Dear participants, as a reminder, if you wish to ask a question, please press star 1 1 on your telephone keypad. Now we're going to take our next question. The question comes from the line of Sebastiaan van der Schoot from Van Lanschot Kempen. Your line is open. Please ask your question.
Hi, team. Congrats on this update. Thank you for taking my questions. I was wondering, in your latest communication regarding cohort B, you mentioned prioritizing IMA203 monotherapy in a last line therapy setting, but we're also considering further investigation of a combination with nivo as a frontline therapy. Can you give us some color on what led to that specific decision to go into frontline and whether that is still explored and what we can expect from that in Q4?
Good. First of all, the decision to de-emphasize the nivo cohort is just driven by our wish to define a winner as soon as possible, which means either the generation one monotherapy in the cohort A or a second generation IMA203 CD8 product. If you fill three cohorts with full speed, you just delay all of them. Now focusing on A and generation two to really find the winner is just what gives us the key answer for us as quickly as possible. Obviously, the generation data with the nivo as a combo gives us additional safety data. You're probably aware, as we all are, that checkpoint inhibitors have become your standard of care in first line across many, many cancers.

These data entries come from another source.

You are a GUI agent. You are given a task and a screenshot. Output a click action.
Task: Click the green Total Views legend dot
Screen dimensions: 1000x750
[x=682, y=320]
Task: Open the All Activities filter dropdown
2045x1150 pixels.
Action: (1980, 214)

We see that our cell therapy may have a positioning in the future which is not only in the last line when everything else has failed, but may work, may even work better in earlier lines when patients are less heavily pre-treated and cancer comes with, let's say, lower disease burden. The safety data that we now have will allow us to move into earlier lines as a second step and then combine cell therapy on top of standard of care. We have not disclosed a detail of the technical development beyond last line, therefore we have to wait until we disclose when and in which cancer we want to take the liberty to initiate the trials where we go into checkpoint-naïve populations and combine with the checkpoint.
Okay, got it. Thank you. I was also hoping that you could maybe provide some color on the data readout in Q4 for the other two expansion cohorts. Specifically regarding the tumor types, have there been patients enrolled with other tumor types or another focus than we have seen for cohort A so far in those specific cohorts?

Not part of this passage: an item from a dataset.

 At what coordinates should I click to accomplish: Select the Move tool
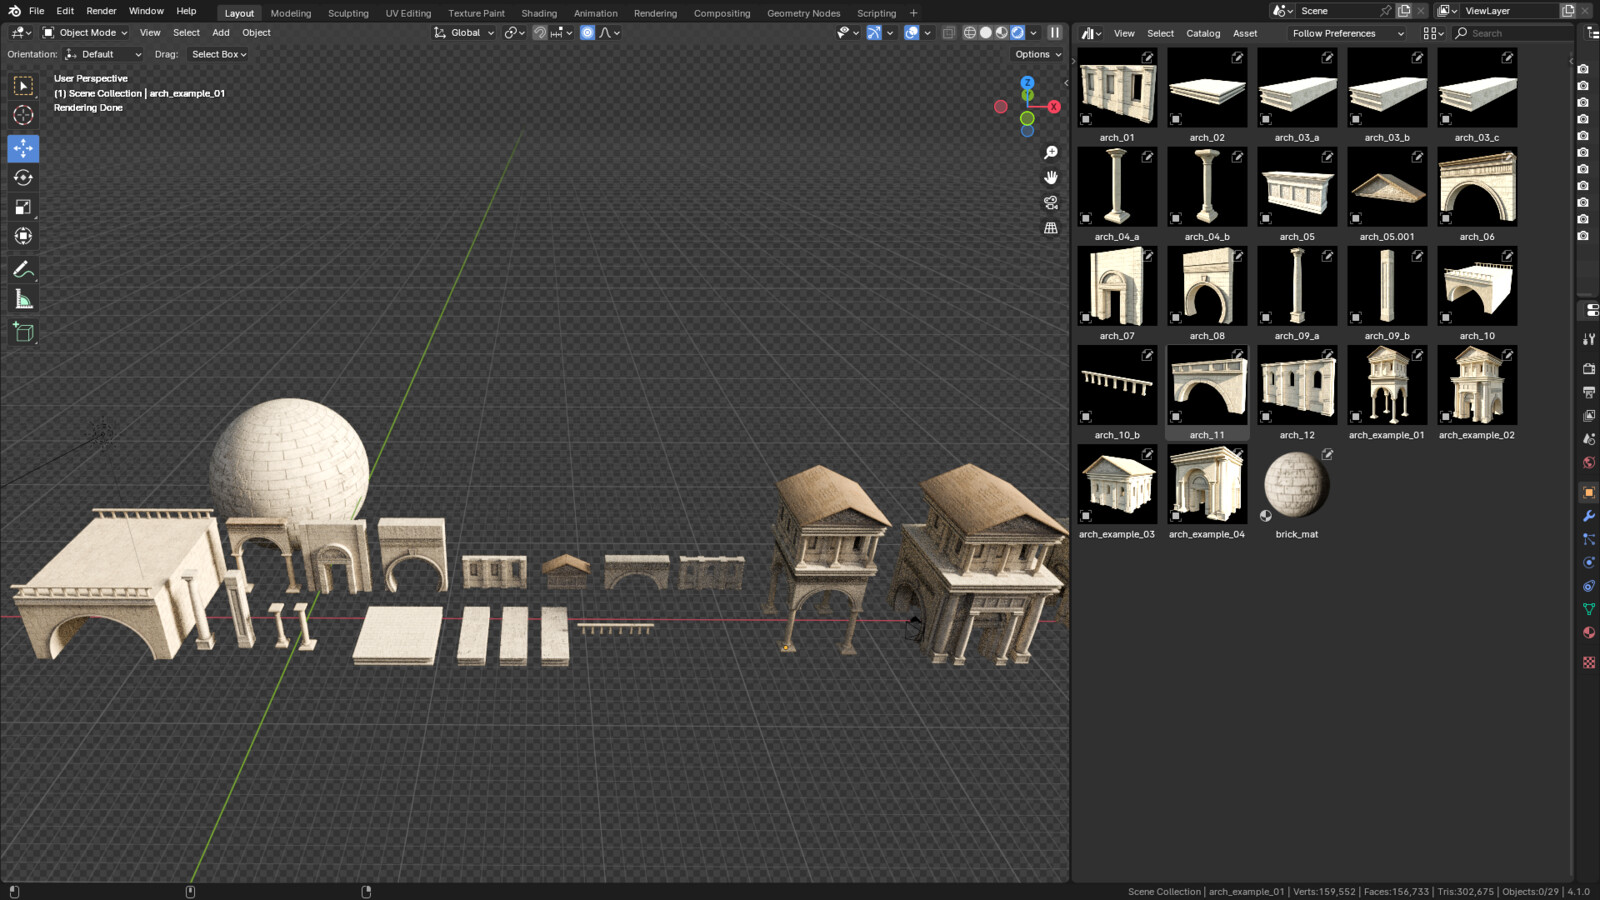[x=22, y=148]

Most of the patients that we currently enroll are indeed focused on those five cancers of special interest that we recently introduced, those that have a high prevalence of PRAME. We continue, and the protocol allows to also enroll other types of cancers. You shouldn't be surprised if by end of the year the data set will include the one or other patient with a different cancer. Broader signal finding. Just as a caveat, any decision shouldn't be based on a small number of patients, which means, yes, additional cancers will come. Systematic data sets with patients in lung cancer or head and neck cancer or other gynecological cancers shouldn't be expected with larger ends this year.
Great. Thank you very much. Congrats again on this great result.
Thank you.
Thank you, Sebastiaan.
Dear participants, as a last reminder, if you wish to ask a question, please press star one one on your telephone keypad. Dear speakers, there are no further questions at this time, and I would now like to hand the conference over to all of you for any closing remarks.
Ladies and gentlemen, it has been a real pleasure today to be able to present to you the data on cohort A of the IMA203 trial. Very much looking forward to also engaging with the audience, with investors, analysts now in the next days. See you then. Bye-bye.